Exercise objective -> Could you reproduce the passage of the Masked Singer transcript below between "Compass. Does it" and "eye, try Cydrops.", inclusive?

Extract provided ->
Nick: Which baddie is
hitting the stage first?

All right, ladies and gentlemen,

here to give you a
bad time, it's Cyclops.

♪ Gotta find new
friends to hang with ♪

♪ Because you're
all afraid of me ♪

- Yes!
- What?

- Yes! The baddies!
- Robin: What the...

One-eyed monster.

What is happening?

- ♪ I've got a cyclops
mind - Oh, my God.

We can't tell
anything from this.

Is he 12 feet tall? Is he
four feet tall? I have no idea.

Nick: Okay, Cyclops,
let's see what he's selling.

Coming at you from Bad TV,

and keep your eye peeled
because anything can be a clue.

Yclops: Are you tired of
always being cast as the villain?

Lumped in with the baddies,

forced to lurk under dusty beds?

Irritated you're hiding in
yet another cluttered corner?

It's ridiculous!

Compass. Does it say southeast?

Achoo!

Who wears a cowboy
hat? Oh, Kid Rock.

If you feel like you're
already scary enough

without a bloodshot
eye, try Cydrops.

Fast relief and no more redness.

But don't think I've
turned into a goody.

Is that a comic book?

Could be someone
who's played a villain.

I'll always be a baddie.

Cydrops, watch your life
change before your very eye.

Let's hear it for Cyclops.

Oh!

♪ Hello, my friend,
we meet again ♪

♪ Been awhile, where
should we begin? ♪

♪ Feels like forever

♪ Within my heart are memories

♪ Of perfect love
that you gave to me ♪

♪ Oh, I remember

♪ When you are with me

♪ I'm free

♪ I'm careless

- ♪ I believe - Wow!

That's amazing!

♪ Above all the others

♪ We'll fly

I feel like I know that voice.

- Right? Sounds familiar.
- ♪ This brings tears

♪ To my eyes

♪ My sacrifice

- Yeah!
- He's getting down.

♪ I just want to say

♪ Hello again

- ♪ My sacrifice - Nicole: Wow.

- Ken: Yeah, yeah, yeah!
- Amazing.

All: Cyclops, Cyclops,

Cyclops, Cyclops,
Cyclops, Cyclops!

"Masked Singer" season premiere!

Rocking out!

- Wow!
- Sacrifice.

- Robin: Yeah.
- That performance was lit.

Entries supplied ->
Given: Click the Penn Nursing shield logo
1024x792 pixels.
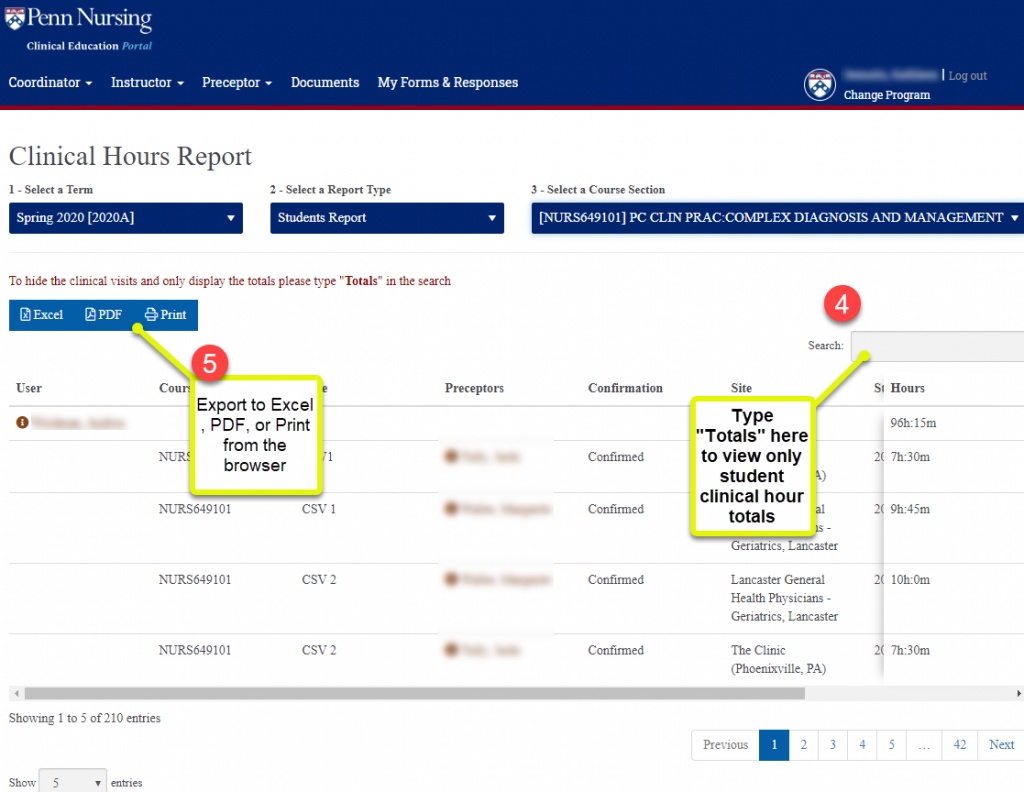Looking at the screenshot, I should (16, 19).
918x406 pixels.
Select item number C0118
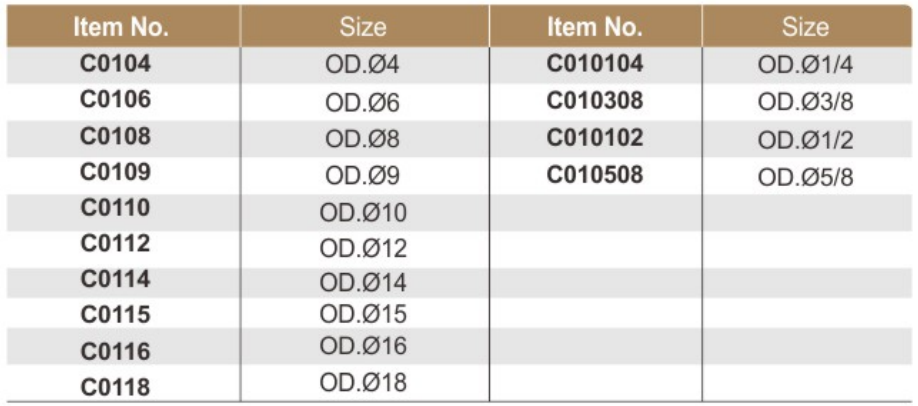[x=116, y=387]
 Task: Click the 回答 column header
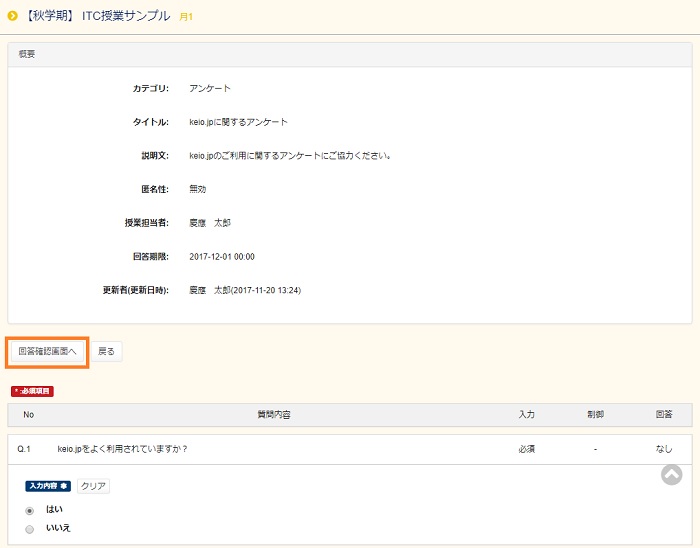[663, 414]
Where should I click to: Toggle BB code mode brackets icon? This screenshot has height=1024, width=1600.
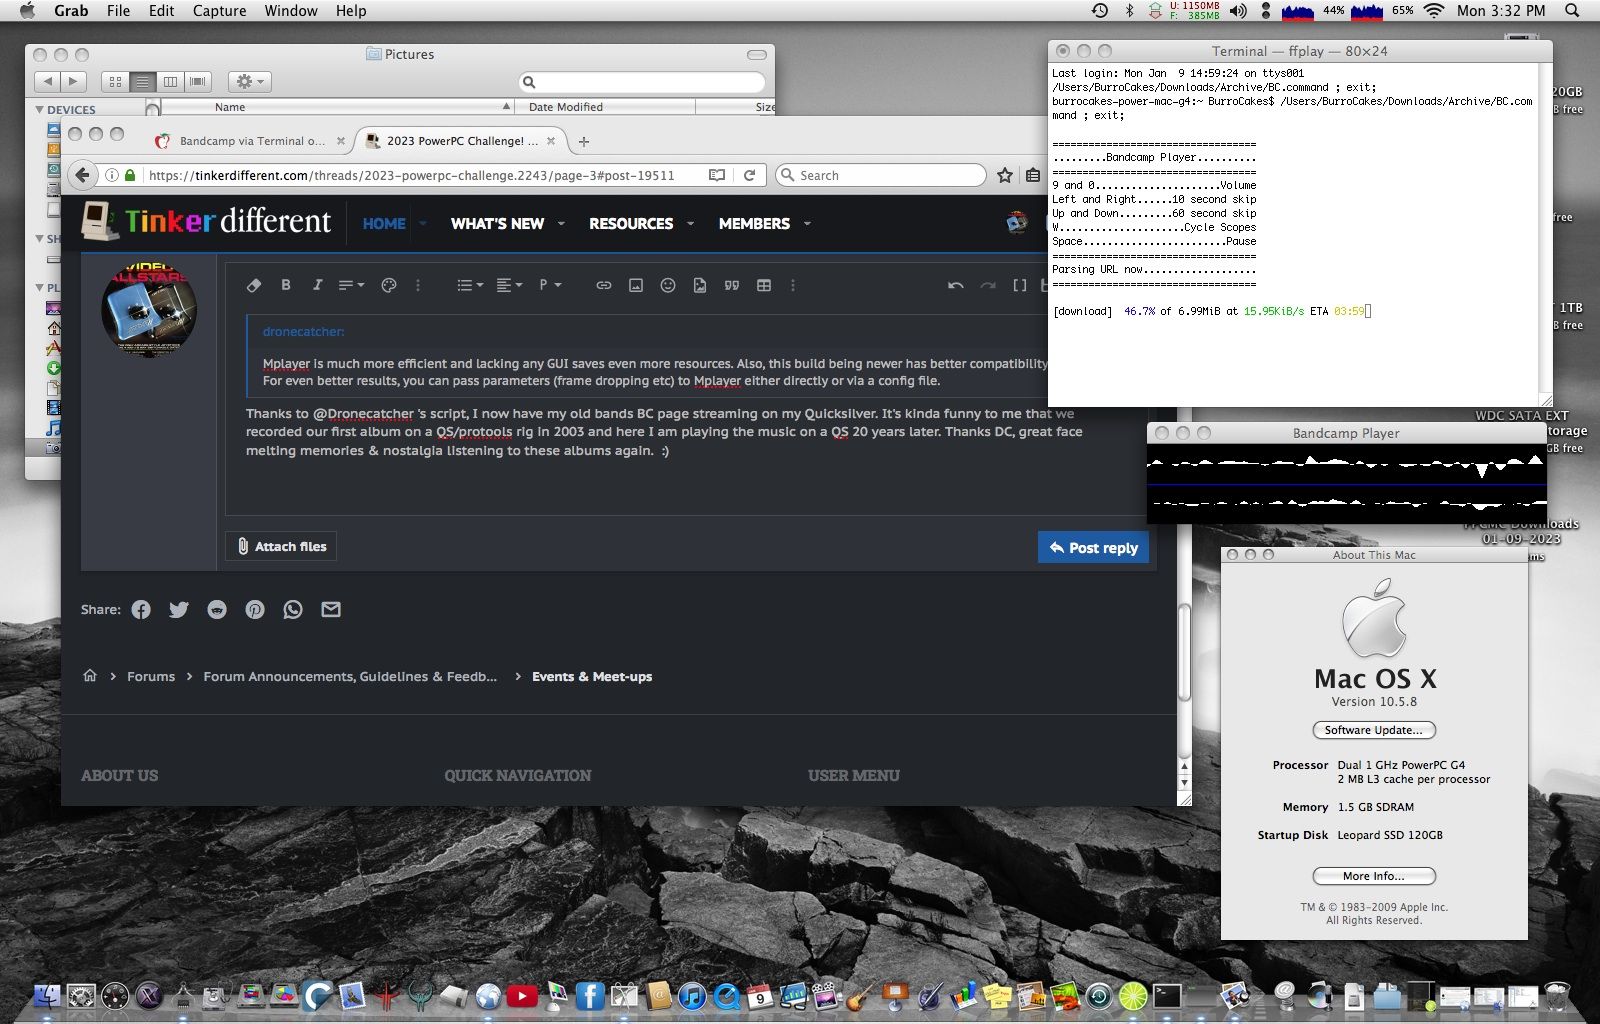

Output for this task ->
Compass. Does it say southeast?

Achoo!

Who wears a cowboy
hat? Oh, Kid Rock.

If you feel like you're
already scary enough

without a bloodshot
eye, try Cydrops.